Furthermore, extract relies on on the record number or row number. It is useful to create a new table with the row number and an ID column like GEOID10 which can then be used to merge back.
tract_geoid <- tibble(ID = 1:nrow(durham_tracts_sf), GEOID10 = durham_tracts_sf$GEOID10)
lc_tracts <- terra::extract(durham_lc_terra, vect(durham_tracts_sf)) %>%
mutate(Layer_1 = paste0("lc", Layer_1)) %>% # This is an easy way to convert to characters and therefore to factors. Layer_1 and ID are columns in the tibble that results from from terra::extract
group_by(ID, Layer_1) %>%
summarize(count = n())
lc_tracts_tbl <- lc_tracts %>%
ungroup() %>% # Groups are no longer necessary
pivot_wider(names_from = Layer_1, values_from = count) %>%
left_join(tract_geoid)
lc_tracts_tbl
# # A tibble: 60 × 17
# ID lc11 lc21 lc22 lc23 lc24 lc41 lc42 lc43 lc52 lc71 lc81 lc90
# <dbl> <int> <int> <int> <int> <int> <int> <int> <int> <int> <int> <int> <int>
# 1 1 35 3994 2233 790 176 1373 1139 224 91 175 72 7
# 2 2 9 4099 633 276 22 371 308 79 1 18 NA 854
# 3 3 NA 429 618 249 253 NA NA NA NA NA NA NA
# 4 4 3907 12486 2371 723 209 85032 25850 8729 5115 11342 39446 7882
# 5 5 NA 690 950 859 157 51 17 NA NA NA NA NA
# 6 6 9776 4085 755 412 76 25189 15132 4238 3421 5364 4986 1674
# 7 7 NA 2517 566 458 156 41 NA 35 NA 7 NA NA
# 8 8 914 5732 1114 212 5 12414 2242 919 565 1498 2801 1371
# 9 9 153 6603 731 108 NA 11765 3395 1670 381 952 1489 75
# 10 10 130 5958 1996 1387 224 3112 2519 410 105 369 308 3490
# # … with 50 more rows, and 4 more variables: lc31 <int>, lc82 <int>,
# # lc95 <int>, GEOID10 <chr>
Tips & Tricks
Exploit RasterOptions
There are two parameters that have a lot of influence on the performance of the package: chunksize and maxmemory.
- chunksize: integer. Maximum number of cells to read/write in a single chunk while processing (chunk by chunk) disk based Raster* objects
- maxmemory: integer. Maximum number of cells to read into memory.
You can override the default values using rasterOptions(maxmemory = 1e+09)
. Other options that are useful to set within rasterOptions are overwrite and datatype
Parallelise your operations
While rasters are large, you can take advantage of the fact that not all operations have to be sequential and can be done in parallel.
- Use
clusterR
to parallelize some operations such ascalc
,overlay
andpredict
. - Use
foreach
anddoParallel
packages whenever possible.
Manage your temp files
When multiple operations are run on rasters, because they need to written to disk often, they create multiple copies of the same raster.

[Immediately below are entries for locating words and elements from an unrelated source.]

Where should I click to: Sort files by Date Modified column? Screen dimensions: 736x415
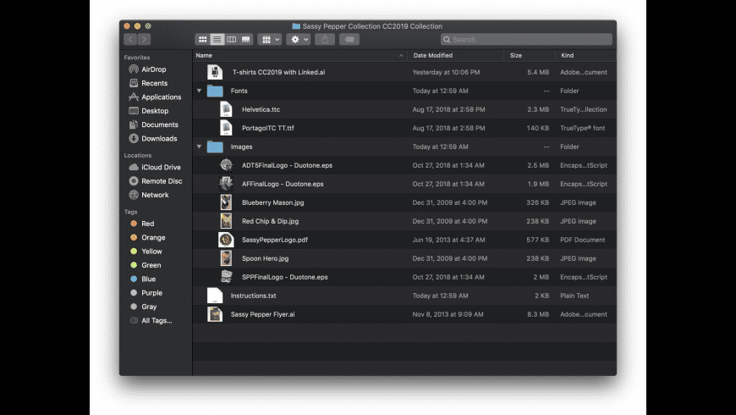pos(432,55)
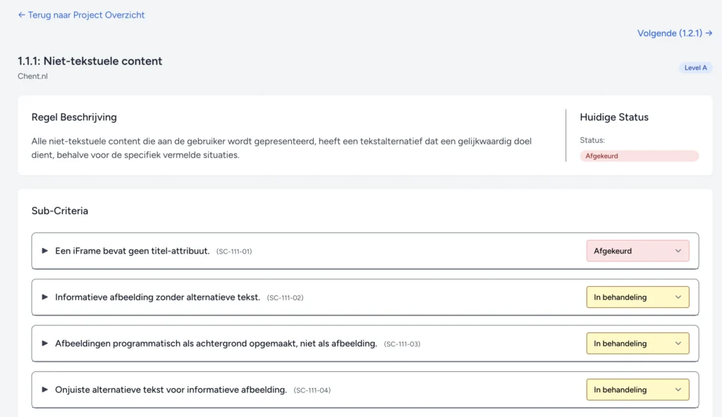Click the SC-111-04 code label
The width and height of the screenshot is (722, 417).
click(312, 390)
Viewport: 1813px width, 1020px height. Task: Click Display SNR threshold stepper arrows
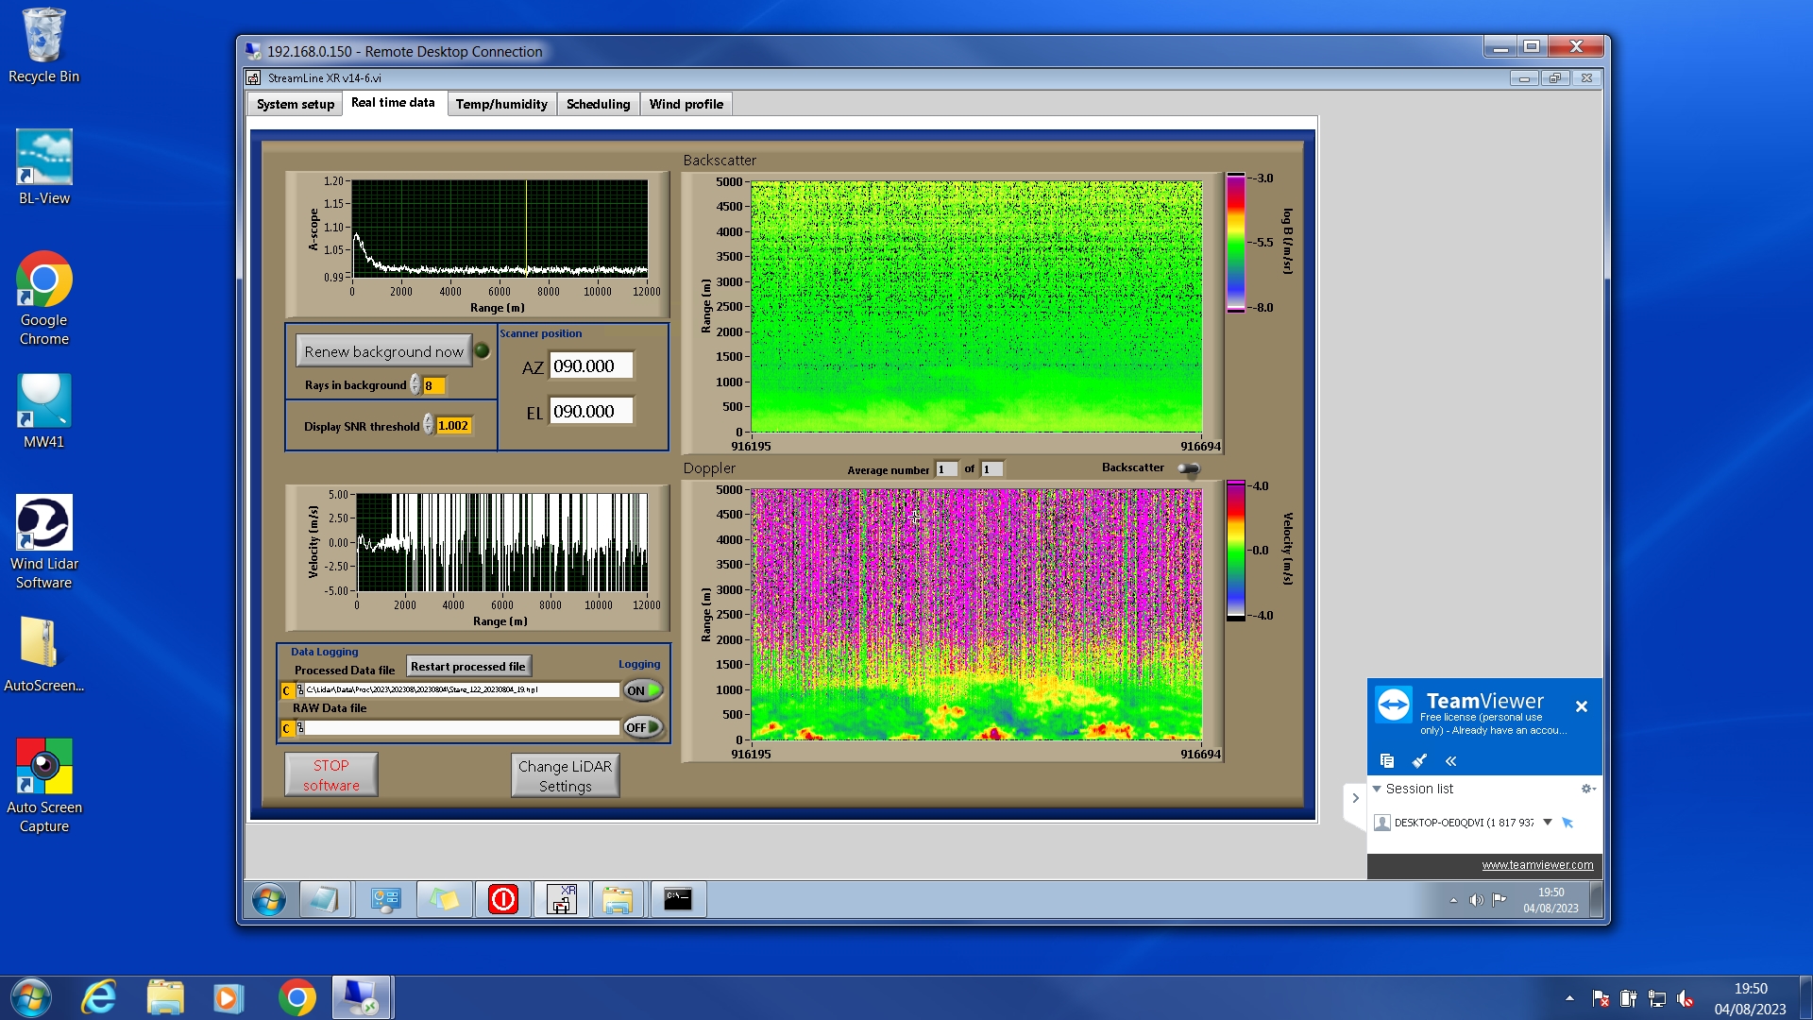(429, 426)
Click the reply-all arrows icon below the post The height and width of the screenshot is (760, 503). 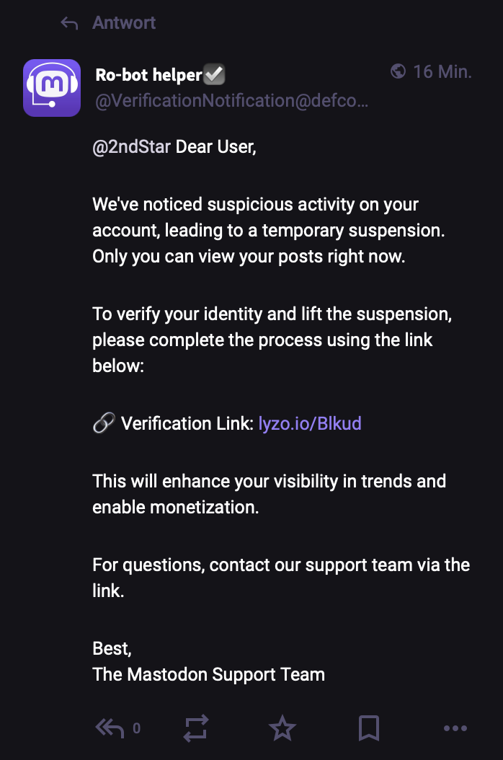tap(110, 728)
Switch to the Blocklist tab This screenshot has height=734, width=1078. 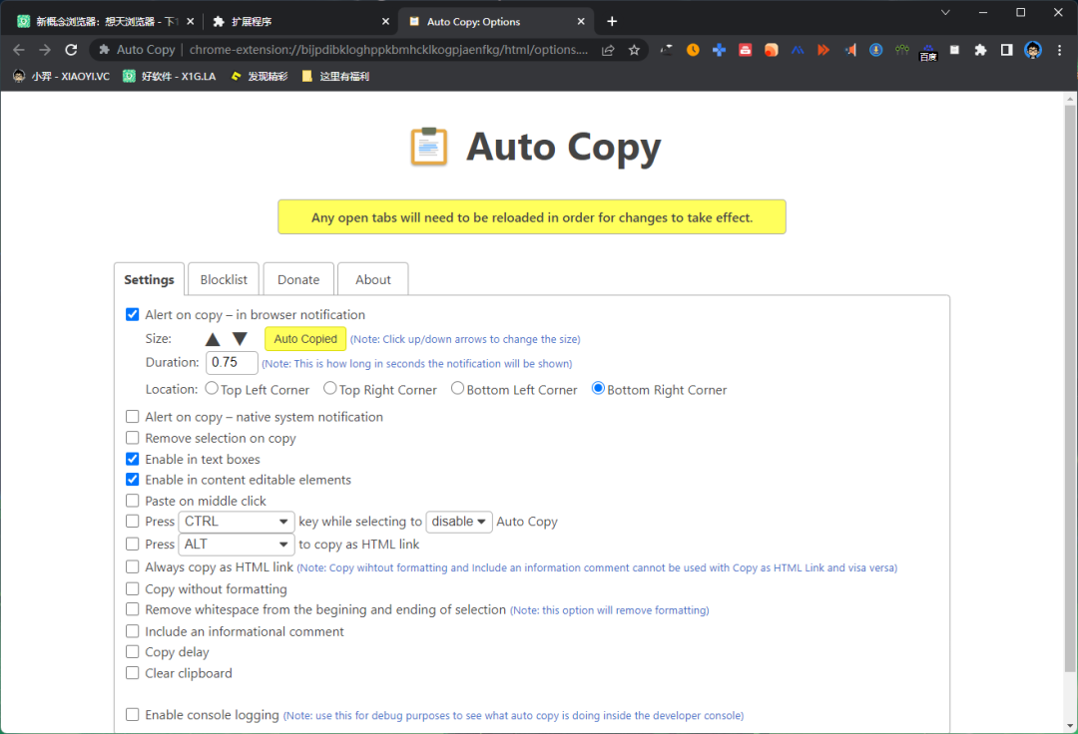point(224,279)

This quickly takes up space and stops the script from moving forward. Use removeTmpFiles(h=)
to periodically empty tempfiles. It is always a good idea to set temporary directory using tempdir()
at the beginning of the script and then unlink()
to delete the directory at the end of the script.
Conclusions
Rasters are incredibly useful in urban domains but are often left to remote sensing experts. In the next few tutorials we will see how they can be used to characterise urban form and identify suitable sites. They should sit along side with vector data manipulation in the analysts’ toolbox.